Information provided:
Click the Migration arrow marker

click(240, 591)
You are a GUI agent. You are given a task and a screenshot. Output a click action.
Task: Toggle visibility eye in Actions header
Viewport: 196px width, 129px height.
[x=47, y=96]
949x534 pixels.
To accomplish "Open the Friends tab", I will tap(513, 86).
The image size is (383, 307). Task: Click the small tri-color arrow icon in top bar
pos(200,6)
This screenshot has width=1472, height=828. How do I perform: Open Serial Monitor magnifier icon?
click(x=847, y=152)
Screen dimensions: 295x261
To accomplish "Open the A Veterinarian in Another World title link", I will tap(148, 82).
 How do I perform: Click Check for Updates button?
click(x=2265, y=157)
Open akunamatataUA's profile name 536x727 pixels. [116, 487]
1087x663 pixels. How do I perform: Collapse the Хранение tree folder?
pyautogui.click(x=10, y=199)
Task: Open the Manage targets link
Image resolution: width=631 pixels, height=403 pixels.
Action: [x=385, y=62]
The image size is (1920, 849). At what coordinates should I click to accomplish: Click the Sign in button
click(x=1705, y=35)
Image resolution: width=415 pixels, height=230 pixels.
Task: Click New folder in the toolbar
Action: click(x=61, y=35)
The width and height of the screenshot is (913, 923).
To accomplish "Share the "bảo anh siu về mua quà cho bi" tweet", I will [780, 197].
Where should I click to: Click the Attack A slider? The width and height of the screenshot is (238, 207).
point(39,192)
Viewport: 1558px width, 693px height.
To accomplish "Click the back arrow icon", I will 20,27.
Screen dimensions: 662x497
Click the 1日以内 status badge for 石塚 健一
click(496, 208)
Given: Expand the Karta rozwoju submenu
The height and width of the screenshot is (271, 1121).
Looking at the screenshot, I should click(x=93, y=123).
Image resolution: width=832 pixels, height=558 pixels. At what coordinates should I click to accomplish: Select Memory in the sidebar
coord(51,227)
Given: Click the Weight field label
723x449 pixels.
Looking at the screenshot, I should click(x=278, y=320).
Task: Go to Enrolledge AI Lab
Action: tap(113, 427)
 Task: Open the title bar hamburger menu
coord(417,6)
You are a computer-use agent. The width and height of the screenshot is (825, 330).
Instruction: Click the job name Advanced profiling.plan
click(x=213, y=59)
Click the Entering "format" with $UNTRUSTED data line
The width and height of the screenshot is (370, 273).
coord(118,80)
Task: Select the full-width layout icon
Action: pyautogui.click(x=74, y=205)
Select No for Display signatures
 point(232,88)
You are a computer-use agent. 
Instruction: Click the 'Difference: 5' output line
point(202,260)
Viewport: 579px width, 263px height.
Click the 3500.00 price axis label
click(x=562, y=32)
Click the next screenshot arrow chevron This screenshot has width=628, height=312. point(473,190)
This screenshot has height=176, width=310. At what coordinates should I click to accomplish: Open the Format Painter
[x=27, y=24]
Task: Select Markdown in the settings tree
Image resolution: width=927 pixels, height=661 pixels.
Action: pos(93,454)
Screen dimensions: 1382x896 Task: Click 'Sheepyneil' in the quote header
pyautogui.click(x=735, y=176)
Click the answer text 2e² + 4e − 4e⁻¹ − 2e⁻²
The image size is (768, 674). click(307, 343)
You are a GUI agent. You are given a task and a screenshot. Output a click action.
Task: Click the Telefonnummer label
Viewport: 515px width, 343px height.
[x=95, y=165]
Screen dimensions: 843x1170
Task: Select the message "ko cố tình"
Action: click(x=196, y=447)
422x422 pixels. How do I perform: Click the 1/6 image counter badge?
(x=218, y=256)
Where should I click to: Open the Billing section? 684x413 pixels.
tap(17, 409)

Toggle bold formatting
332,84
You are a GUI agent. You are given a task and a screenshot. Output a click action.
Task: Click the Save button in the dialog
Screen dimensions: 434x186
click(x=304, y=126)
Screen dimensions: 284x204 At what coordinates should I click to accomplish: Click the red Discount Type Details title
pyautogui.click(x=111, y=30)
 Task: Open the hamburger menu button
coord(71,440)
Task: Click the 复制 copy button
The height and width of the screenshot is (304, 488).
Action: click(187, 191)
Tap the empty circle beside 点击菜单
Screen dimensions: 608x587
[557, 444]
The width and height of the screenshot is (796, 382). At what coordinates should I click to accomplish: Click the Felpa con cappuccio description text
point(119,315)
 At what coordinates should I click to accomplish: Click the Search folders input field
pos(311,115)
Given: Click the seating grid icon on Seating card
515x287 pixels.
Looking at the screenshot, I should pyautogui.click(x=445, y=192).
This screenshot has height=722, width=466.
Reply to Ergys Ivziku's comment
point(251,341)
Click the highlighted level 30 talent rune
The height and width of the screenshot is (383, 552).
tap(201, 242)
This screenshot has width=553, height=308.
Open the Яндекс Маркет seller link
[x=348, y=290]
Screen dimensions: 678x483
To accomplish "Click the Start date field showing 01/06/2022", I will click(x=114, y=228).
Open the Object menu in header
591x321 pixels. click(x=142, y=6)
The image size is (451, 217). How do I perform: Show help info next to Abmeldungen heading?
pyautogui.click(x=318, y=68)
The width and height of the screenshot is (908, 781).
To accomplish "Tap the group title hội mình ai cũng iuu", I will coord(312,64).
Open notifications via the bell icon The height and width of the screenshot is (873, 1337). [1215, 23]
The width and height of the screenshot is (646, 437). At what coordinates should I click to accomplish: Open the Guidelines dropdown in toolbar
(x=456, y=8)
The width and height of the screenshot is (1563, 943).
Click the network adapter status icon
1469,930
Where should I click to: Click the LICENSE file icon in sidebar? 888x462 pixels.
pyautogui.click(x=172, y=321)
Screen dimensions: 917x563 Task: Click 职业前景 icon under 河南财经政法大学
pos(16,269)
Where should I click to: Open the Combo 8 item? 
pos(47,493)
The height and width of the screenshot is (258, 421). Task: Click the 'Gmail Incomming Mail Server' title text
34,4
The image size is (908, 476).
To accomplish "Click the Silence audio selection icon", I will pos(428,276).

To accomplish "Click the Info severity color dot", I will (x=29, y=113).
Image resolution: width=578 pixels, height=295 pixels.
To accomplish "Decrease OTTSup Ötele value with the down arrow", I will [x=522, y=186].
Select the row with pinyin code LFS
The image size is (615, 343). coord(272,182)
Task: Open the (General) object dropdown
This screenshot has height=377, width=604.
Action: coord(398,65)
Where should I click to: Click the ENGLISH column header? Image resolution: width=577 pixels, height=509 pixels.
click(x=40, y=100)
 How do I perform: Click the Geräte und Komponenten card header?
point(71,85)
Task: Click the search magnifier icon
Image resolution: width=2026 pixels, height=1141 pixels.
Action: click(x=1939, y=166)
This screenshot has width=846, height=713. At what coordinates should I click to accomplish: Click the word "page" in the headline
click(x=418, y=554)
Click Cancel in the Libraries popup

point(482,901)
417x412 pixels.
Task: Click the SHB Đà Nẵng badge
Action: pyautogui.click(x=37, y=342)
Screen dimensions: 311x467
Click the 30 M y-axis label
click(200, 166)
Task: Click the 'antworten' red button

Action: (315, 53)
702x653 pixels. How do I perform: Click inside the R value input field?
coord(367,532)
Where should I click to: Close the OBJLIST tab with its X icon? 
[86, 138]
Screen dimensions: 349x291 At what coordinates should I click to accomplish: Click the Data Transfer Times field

Exercise description:
Copy out every one of the lines above, unchanged, from first to last.

The response:
Click the Migration arrow marker

click(240, 591)
You are a GUI agent. You are given a task and a screenshot. Output a click action.
Task: Toggle visibility eye in Actions header
Viewport: 196px width, 129px height.
[x=47, y=96]
949x534 pixels.
To accomplish "Open the Friends tab", I will tap(513, 86).
The image size is (383, 307). Task: Click the small tri-color arrow icon in top bar
pos(200,6)
This screenshot has width=1472, height=828. How do I perform: Open Serial Monitor magnifier icon?
click(x=847, y=152)
Screen dimensions: 295x261
To accomplish "Open the A Veterinarian in Another World title link", I will tap(148, 82).
 How do I perform: Click Check for Updates button?
click(x=2265, y=157)
Open akunamatataUA's profile name 536x727 pixels. [116, 487]
1087x663 pixels. How do I perform: Collapse the Хранение tree folder?
pyautogui.click(x=10, y=199)
Task: Open the Manage targets link
Image resolution: width=631 pixels, height=403 pixels.
Action: [x=385, y=62]
The image size is (1920, 849). At what coordinates should I click to accomplish: Click the Sign in button
click(x=1705, y=35)
Image resolution: width=415 pixels, height=230 pixels.
Task: Click New folder in the toolbar
Action: click(x=61, y=35)
The width and height of the screenshot is (913, 923).
To accomplish "Share the "bảo anh siu về mua quà cho bi" tweet", I will [780, 197].
Where should I click to: Click the Attack A slider? The width and height of the screenshot is (238, 207).
point(39,192)
Viewport: 1558px width, 693px height.
To accomplish "Click the back arrow icon", I will 20,27.
Screen dimensions: 662x497
Click the 1日以内 status badge for 石塚 健一
click(496, 208)
Given: Expand the Karta rozwoju submenu
The height and width of the screenshot is (271, 1121).
Looking at the screenshot, I should click(x=93, y=123).
Image resolution: width=832 pixels, height=558 pixels. At what coordinates should I click to accomplish: Select Memory in the sidebar
coord(51,227)
Given: Click the Weight field label
723x449 pixels.
Looking at the screenshot, I should click(x=278, y=320).
Task: Go to Enrolledge AI Lab
Action: tap(113, 427)
 Task: Open the title bar hamburger menu
coord(417,6)
You are a computer-use agent. The width and height of the screenshot is (825, 330).
Instruction: Click the job name Advanced profiling.plan
click(x=213, y=59)
Click the Entering "format" with $UNTRUSTED data line
The width and height of the screenshot is (370, 273).
coord(118,80)
Task: Select the full-width layout icon
Action: pyautogui.click(x=74, y=205)
Select No for Display signatures
 point(232,88)
You are a computer-use agent. 
Instruction: Click the 'Difference: 5' output line
point(202,260)
Viewport: 579px width, 263px height.
Click the 3500.00 price axis label
click(x=562, y=32)
Click the next screenshot arrow chevron This screenshot has width=628, height=312. point(473,190)
This screenshot has height=176, width=310. At what coordinates should I click to accomplish: Open the Format Painter
[x=27, y=24]
Task: Select Markdown in the settings tree
Image resolution: width=927 pixels, height=661 pixels.
Action: pos(93,454)
Screen dimensions: 1382x896 Task: Click 'Sheepyneil' in the quote header
pyautogui.click(x=735, y=176)
Click the answer text 2e² + 4e − 4e⁻¹ − 2e⁻²
The image size is (768, 674). click(307, 343)
You are a GUI agent. You are given a task and a screenshot. Output a click action.
Task: Click the Telefonnummer label
Viewport: 515px width, 343px height.
[x=95, y=165]
Screen dimensions: 843x1170
Task: Select the message "ko cố tình"
Action: click(x=196, y=447)
422x422 pixels. How do I perform: Click the 1/6 image counter badge?
(x=218, y=256)
Where should I click to: Open the Billing section? 684x413 pixels.
tap(17, 409)

Toggle bold formatting
332,84
You are a GUI agent. You are given a task and a screenshot. Output a click action.
Task: Click the Save button in the dialog
Screen dimensions: 434x186
click(x=304, y=126)
Screen dimensions: 284x204 At what coordinates should I click to accomplish: Click the red Discount Type Details title
pyautogui.click(x=111, y=30)
 Task: Open the hamburger menu button
coord(71,440)
Task: Click the 复制 copy button
The height and width of the screenshot is (304, 488).
Action: click(187, 191)
Tap the empty circle beside 点击菜单
Screen dimensions: 608x587
[557, 444]
The width and height of the screenshot is (796, 382). At what coordinates should I click to accomplish: Click the Felpa con cappuccio description text
point(119,315)
 At what coordinates should I click to accomplish: Click the Search folders input field
pos(311,115)
Given: Click the seating grid icon on Seating card
515x287 pixels.
Looking at the screenshot, I should pyautogui.click(x=445, y=192).
This screenshot has height=722, width=466.
Reply to Ergys Ivziku's comment
point(251,341)
Click the highlighted level 30 talent rune
The height and width of the screenshot is (383, 552).
tap(201, 242)
This screenshot has width=553, height=308.
Open the Яндекс Маркет seller link
[x=348, y=290]
Screen dimensions: 678x483
To accomplish "Click the Start date field showing 01/06/2022", I will click(x=114, y=228).
Open the Object menu in header
591x321 pixels. click(x=142, y=6)
The image size is (451, 217). How do I perform: Show help info next to Abmeldungen heading?
pyautogui.click(x=318, y=68)
The width and height of the screenshot is (908, 781).
To accomplish "Tap the group title hội mình ai cũng iuu", I will coord(312,64).
Open notifications via the bell icon The height and width of the screenshot is (873, 1337). [1215, 23]
The width and height of the screenshot is (646, 437). At what coordinates should I click to accomplish: Open the Guidelines dropdown in toolbar
(x=456, y=8)
The width and height of the screenshot is (1563, 943).
Click the network adapter status icon
1469,930
Where should I click to: Click the LICENSE file icon in sidebar? 888x462 pixels.
pyautogui.click(x=172, y=321)
Screen dimensions: 917x563 Task: Click 职业前景 icon under 河南财经政法大学
pos(16,269)
Where should I click to: Open the Combo 8 item? 
pos(47,493)
The height and width of the screenshot is (258, 421). Task: Click the 'Gmail Incomming Mail Server' title text
34,4
The image size is (908, 476).
To accomplish "Click the Silence audio selection icon", I will pos(428,276).

To accomplish "Click the Info severity color dot", I will (x=29, y=113).
Image resolution: width=578 pixels, height=295 pixels.
To accomplish "Decrease OTTSup Ötele value with the down arrow", I will [x=522, y=186].
Select the row with pinyin code LFS
The image size is (615, 343). coord(272,182)
Task: Open the (General) object dropdown
This screenshot has height=377, width=604.
Action: coord(398,65)
Where should I click to: Click the ENGLISH column header? Image resolution: width=577 pixels, height=509 pixels.
click(x=40, y=100)
 How do I perform: Click the Geräte und Komponenten card header?
point(71,85)
Task: Click the search magnifier icon
Image resolution: width=2026 pixels, height=1141 pixels.
Action: click(x=1939, y=166)
This screenshot has width=846, height=713. At what coordinates should I click to accomplish: Click the word "page" in the headline
click(x=418, y=554)
Click Cancel in the Libraries popup

point(482,901)
417x412 pixels.
Task: Click the SHB Đà Nẵng badge
Action: pyautogui.click(x=37, y=342)
Screen dimensions: 311x467
Click the 30 M y-axis label
click(200, 166)
Task: Click the 'antworten' red button

Action: (315, 53)
702x653 pixels. How do I perform: Click inside the R value input field?
coord(367,532)
Where should I click to: Close the OBJLIST tab with its X icon? 
[86, 138]
Screen dimensions: 349x291 At what coordinates should I click to accomplish: Click the Data Transfer Times field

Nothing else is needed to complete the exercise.